Catalysis plays an essential role in industrial applications of direct relevance to many aspects in our daily lives, such as petroleum refining, fine chemical and pharmaceutical production, energy conversion and storage, and automotive emissions control. Design and fabrication of highly active catalysts in an efficient and cost-effective way is thus an important topic. This dissertation discusses our efforts in the engineering and applications of nanomaterials, which could be divided into three consecutive stages: (1) synthesis, (2) stabilization, and (3) application in catalysis.

In the first stage, by using Ag nanoplates as a model system, we attempt to outline the key components that determine the formation of nanomaterials with desired morphology, clarify the roles of each reagent, provide highly reproducible recipes for synthesis, and therefore take a significant step towards the complete understanding of the mechanism behind the experimental phenomena. Using this understanding, Ag nanoplates with various aspect ratios and widely tunable SPR bands have been successfully obtained.

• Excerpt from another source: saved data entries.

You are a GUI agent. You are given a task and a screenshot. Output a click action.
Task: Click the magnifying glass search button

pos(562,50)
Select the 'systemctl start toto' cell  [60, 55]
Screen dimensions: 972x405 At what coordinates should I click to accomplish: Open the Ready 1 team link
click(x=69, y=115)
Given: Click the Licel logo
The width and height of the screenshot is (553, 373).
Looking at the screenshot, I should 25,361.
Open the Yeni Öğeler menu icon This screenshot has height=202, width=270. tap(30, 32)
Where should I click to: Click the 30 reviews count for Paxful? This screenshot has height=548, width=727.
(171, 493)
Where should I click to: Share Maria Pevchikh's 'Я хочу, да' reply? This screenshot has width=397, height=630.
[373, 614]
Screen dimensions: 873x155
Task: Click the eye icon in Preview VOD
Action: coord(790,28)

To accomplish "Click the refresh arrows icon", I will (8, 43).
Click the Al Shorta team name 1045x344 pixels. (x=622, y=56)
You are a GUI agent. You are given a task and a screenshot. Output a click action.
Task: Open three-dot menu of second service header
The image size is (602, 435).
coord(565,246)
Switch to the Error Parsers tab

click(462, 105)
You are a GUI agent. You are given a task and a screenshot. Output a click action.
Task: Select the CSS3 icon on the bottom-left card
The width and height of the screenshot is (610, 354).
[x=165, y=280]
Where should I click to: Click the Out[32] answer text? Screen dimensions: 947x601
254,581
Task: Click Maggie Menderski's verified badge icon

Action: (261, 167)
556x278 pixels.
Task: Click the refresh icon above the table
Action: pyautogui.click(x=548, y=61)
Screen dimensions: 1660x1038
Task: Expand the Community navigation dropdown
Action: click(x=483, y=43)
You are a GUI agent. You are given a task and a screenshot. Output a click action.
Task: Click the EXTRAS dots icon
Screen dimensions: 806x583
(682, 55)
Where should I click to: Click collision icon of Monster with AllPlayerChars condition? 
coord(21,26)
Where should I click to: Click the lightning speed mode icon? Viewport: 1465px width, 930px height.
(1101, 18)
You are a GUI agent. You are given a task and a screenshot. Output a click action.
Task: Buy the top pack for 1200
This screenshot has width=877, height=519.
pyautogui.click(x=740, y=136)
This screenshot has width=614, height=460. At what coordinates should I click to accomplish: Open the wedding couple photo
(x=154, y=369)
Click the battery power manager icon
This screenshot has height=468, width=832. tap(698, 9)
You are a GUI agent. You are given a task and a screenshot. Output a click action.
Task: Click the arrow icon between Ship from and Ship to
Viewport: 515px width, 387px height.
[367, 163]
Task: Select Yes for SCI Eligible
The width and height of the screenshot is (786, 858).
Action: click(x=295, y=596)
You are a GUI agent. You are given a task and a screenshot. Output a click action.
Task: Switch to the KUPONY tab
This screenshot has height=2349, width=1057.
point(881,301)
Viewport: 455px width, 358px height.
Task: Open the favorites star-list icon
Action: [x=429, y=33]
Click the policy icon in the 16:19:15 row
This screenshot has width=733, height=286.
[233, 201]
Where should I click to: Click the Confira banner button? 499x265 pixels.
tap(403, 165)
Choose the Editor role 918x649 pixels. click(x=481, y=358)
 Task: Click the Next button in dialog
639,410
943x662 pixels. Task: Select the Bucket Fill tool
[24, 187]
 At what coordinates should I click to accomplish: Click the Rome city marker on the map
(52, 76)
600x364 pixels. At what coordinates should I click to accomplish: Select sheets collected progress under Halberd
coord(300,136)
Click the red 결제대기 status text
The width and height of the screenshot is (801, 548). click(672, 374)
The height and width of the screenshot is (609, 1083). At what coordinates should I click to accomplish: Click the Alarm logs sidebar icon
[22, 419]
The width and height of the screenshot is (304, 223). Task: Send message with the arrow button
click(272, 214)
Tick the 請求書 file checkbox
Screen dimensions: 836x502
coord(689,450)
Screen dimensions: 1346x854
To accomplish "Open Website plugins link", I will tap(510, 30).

One of the major challenges for the use of nanostructured materials as catalysts is their chemical and structural stability. In the second stage, by embedding nanocatalysts within a mesoporous metal oxide shell, we are able to prepare nanocatalysts with enhanced stability in both gas and aqueous phase reactions. A general strategy, called the "surface-protected etching" process, has been developed as the major synthetic tool for producing mesoporous shells for the stabilization of noble metal nanocatalysts. A sandwich-like structure was further proposed, in which multi-functional materials could be incorporated to make recyclable and highly efficient catalysts.

Finally, for practical applications, TiO2-based nanomaterials have been used as the model system to investigate the factors that determine the preparation of efficient photocatalysts. Mesoporous TiO2 photocatalysts with high surface area and high photocatalytic activity have been prepared through a self-assembly approach. Based on our improved understanding of photocatalysts, we have designed and synthesized a highly efficient, stable, and cost-effective TiO2-based photocatalyst by combining both non-metal doping and noble metal decoration. The new photocatalysts show excellent performance in degradation reactions of a number of organic compounds under the irradiation of UV, visible, and direct sunlight.